__What to work on__.
I would like the entries transcribed word for word, please, with the pictures removed.

[Data for this task Boundary: Start]

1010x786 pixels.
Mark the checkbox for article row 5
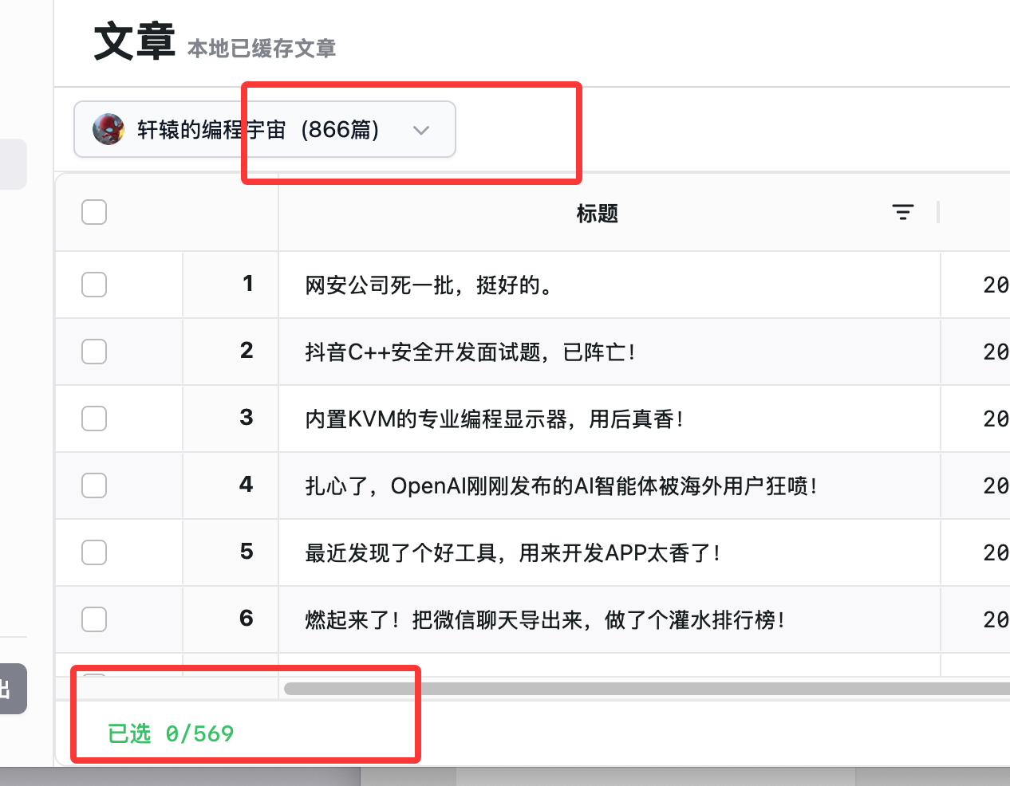point(94,552)
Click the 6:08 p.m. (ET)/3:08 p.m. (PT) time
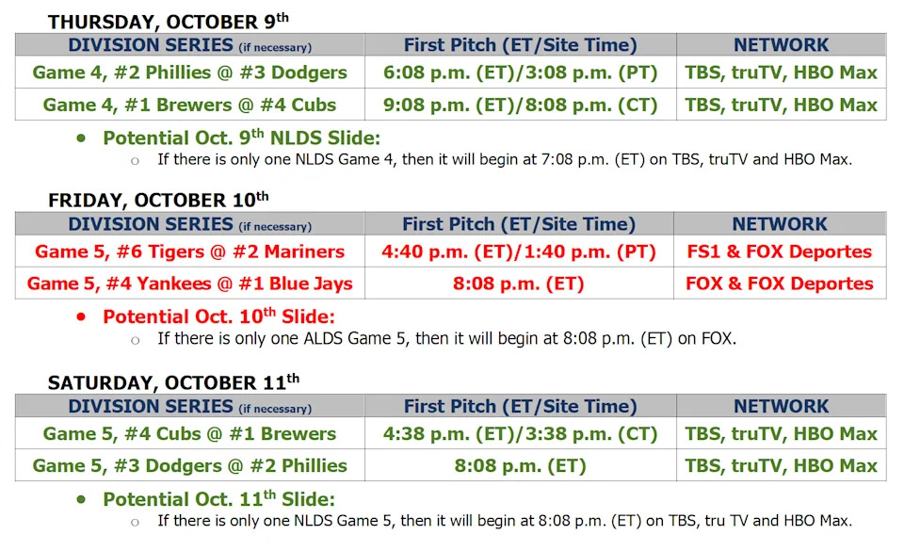This screenshot has height=551, width=904. [x=520, y=73]
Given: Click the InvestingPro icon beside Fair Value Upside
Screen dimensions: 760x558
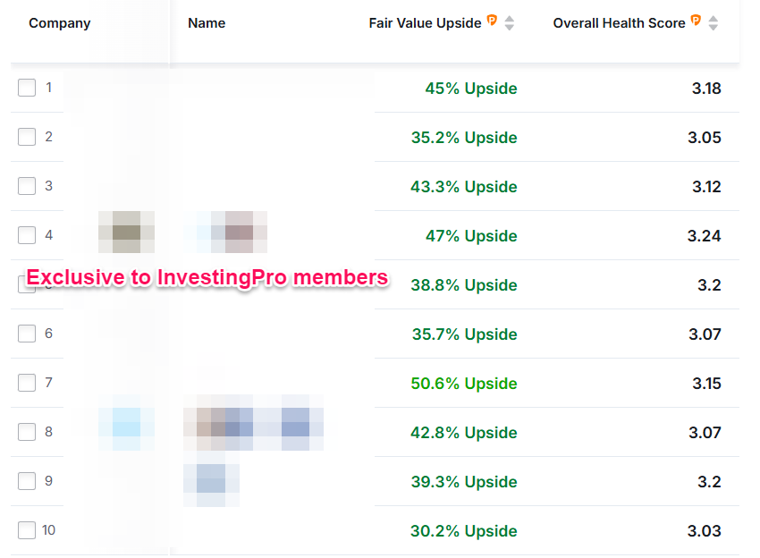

[Data for this task Boundary: End]

__Answer space__.
1010x786 pixels.
Mark the checkbox for article row 5
point(94,552)
Click the 6:08 p.m. (ET)/3:08 p.m. (PT) time
This screenshot has height=551, width=904. [x=520, y=73]
Given: Click the InvestingPro icon beside Fair Value Upside
Screen dimensions: 760x558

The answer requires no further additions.